*Задание:*
Верните дословно отрывок из текста о Пушкине и Данте от слов «Одна с опасной» до слов «для сердца дев)».

*Текстовый фрагмент:*
***

«Языком Истины свободной…» — страница 19 из 41

Не славой – участью я равен был тебе,

Но не унизил ввек изменой беззаконной

Ни гордой совести, ни лиры непреклонной.

В этих стихах «суровый славянин» (II-1, 219) становился рядом с «суровым Данте», который при всей любви к родной Флоренции не мог принять унизительных условий амнистии. Пафосом «гордой совести» пронизана вся «Божественная комедия».

Стихи из семнадцатой песни «Рая» были достаточно популярны в сочинениях просвещенных авторов. В то же время, когда Пушкин делал добавления к беловой редакции «Цыган», Авраам Норов опубликовал элегию «Предсказание Данта», представлявшую в своей основной части перевод терцин из семнадцатой песни «Рая»:

Ты должен испытать средь многих злоключений,

Сколь горек хлеб чужой, как тяжело стопам

Входить и нисходить чужих домов ступени![288]

К этим стихам Пушкин обратится еще раз, правда, уже в несколько сниженном плане, для характеристики «пренесчастного создания», Лизаветы Ивановны из «Пиковой дамы» (см.: VII, 233).

Над «Цыганами» Пушкин работал в ту же пору, что и над третьей главой «Евгения Онегина». Это стоит напомнить, потому что и здесь поэт обращался к Данте. Главе был предпослан эпиграф:

Ma dimmi: al tempo de’ dolci sospiri

a che e come concedette amore

che conosceste i dubbiosi disiri?

Но расскажи: меж вздохов нежных дней,

Что было вам любовною наукой,

Раскрывшей слуху тайный зов страстей?

Эпиграф был исключен из окончательного текста романа, но Пушкин вернулся к нему в рукописи четвертой главы. Избранные для эпиграфа стихи позволяют предполагать, как заметил Благой, что образ Франчески, беззаветно полюбившей Паоло, являлся перед мысленным взором поэта, когда он обдумывал судьбу Татьяны. Вопрос, заключенный в дантовских стихах, предполагал ответ о зарождении любовного чувства Татьяны. В качестве краткой формулы такого ответа предлагался второй эпиграф к третьей главе. Это была строка французского поэта XVIII века Луи Мальфилатра:

Elie etait fille, elle etait amoureuso (VI, 573).

Но в процессе становления образа Татьяны столь краткое объяснение, не утратив своего ограниченного значения, оказалось явно недостаточным[289]. Да, чувство Татьяны к Онегину подчинено природной стихии: «Пора пришла, она влюбилась» (VI, 54). И все же:

Воображаясь героиней

Своих возлюбленных творцов,

Кларисой, Юлией, Дельфиной,

Татьяна в тишине лесов

Одна с опасной книгой бродит,

Она в ней ищет и находит

Свой тайный жар, свои мечты… (VI, 55).

Эти стихи вновь отсылают нас к истории Паоло и Франчески, которым книга о Ланчелоте раскрыла «тайный зов страстей», стала их Галеотом[290]. На страницах романа перекличка с пятой песней «Ада» встретится еще и в четвертой главе, где Ленский читает Ольге нравоучительный роман, – но уже в легком, ироническом плане:

А между тем две, три страницы

(Пустые бредни, небылицы,

Опасные для сердца дев)

***

*Исходные данные:*

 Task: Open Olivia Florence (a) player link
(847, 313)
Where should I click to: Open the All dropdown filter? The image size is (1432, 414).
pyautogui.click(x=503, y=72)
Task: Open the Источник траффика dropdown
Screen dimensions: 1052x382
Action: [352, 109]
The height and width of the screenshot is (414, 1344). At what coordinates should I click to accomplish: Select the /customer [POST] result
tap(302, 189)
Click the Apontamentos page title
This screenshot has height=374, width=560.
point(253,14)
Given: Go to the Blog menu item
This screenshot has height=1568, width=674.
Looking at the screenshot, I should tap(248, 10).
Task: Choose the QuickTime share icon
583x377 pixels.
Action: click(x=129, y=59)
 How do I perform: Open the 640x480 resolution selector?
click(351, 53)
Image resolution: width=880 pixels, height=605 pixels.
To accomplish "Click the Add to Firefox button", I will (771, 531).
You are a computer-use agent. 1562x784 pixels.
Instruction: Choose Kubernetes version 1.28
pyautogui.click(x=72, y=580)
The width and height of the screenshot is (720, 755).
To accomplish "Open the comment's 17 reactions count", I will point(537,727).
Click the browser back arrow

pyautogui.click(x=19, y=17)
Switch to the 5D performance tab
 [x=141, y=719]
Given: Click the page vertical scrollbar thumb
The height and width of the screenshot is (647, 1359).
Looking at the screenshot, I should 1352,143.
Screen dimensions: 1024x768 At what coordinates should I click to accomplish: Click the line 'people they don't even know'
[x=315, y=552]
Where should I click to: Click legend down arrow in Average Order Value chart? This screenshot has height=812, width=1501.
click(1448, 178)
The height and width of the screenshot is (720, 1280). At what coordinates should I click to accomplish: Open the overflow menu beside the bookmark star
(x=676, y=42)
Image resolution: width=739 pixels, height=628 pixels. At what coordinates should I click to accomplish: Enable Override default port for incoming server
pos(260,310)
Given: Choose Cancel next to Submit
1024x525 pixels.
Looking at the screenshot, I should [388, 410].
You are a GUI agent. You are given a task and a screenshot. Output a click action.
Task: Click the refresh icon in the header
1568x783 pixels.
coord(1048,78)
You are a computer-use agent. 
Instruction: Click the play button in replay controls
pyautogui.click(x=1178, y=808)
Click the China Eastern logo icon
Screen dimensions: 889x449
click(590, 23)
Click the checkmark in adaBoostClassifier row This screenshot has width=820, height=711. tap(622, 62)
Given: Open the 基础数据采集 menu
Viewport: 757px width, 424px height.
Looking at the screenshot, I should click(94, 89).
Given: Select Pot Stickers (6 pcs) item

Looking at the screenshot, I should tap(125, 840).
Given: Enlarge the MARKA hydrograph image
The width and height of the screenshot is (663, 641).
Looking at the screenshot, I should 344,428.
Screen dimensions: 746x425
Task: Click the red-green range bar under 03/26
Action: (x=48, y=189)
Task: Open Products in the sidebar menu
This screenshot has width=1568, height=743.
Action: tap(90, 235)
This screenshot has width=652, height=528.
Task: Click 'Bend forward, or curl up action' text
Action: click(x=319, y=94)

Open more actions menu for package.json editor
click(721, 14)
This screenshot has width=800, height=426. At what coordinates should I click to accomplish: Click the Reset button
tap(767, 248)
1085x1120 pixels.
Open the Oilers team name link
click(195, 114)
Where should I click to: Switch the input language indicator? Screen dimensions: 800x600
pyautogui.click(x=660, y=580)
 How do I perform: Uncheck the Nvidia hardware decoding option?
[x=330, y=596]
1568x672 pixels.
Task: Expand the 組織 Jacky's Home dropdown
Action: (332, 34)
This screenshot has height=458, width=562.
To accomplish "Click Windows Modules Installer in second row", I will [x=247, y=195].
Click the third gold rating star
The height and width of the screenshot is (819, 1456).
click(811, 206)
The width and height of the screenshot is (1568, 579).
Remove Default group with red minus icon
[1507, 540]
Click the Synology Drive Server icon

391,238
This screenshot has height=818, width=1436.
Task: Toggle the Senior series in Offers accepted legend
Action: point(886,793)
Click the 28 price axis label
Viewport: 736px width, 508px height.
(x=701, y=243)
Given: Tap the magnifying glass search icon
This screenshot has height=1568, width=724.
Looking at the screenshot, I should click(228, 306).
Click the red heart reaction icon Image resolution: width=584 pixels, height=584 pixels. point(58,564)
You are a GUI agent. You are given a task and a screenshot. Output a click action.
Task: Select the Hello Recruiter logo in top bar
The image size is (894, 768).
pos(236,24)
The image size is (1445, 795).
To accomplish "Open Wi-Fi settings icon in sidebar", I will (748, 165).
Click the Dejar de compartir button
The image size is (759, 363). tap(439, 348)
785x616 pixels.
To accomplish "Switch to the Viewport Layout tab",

***

*Решение задачи:*
Одна с опасной книгой бродит,

Она в ней ищет и находит

Свой тайный жар, свои мечты… (VI, 55).

Эти стихи вновь отсылают нас к истории Паоло и Франчески, которым книга о Ланчелоте раскрыла «тайный зов страстей», стала их Галеотом[290]. На страницах романа перекличка с пятой песней «Ада» встретится еще и в четвертой главе, где Ленский читает Ольге нравоучительный роман, – но уже в легком, ироническом плане:

А между тем две, три страницы

(Пустые бредни, небылицы,

Опасные для сердца дев)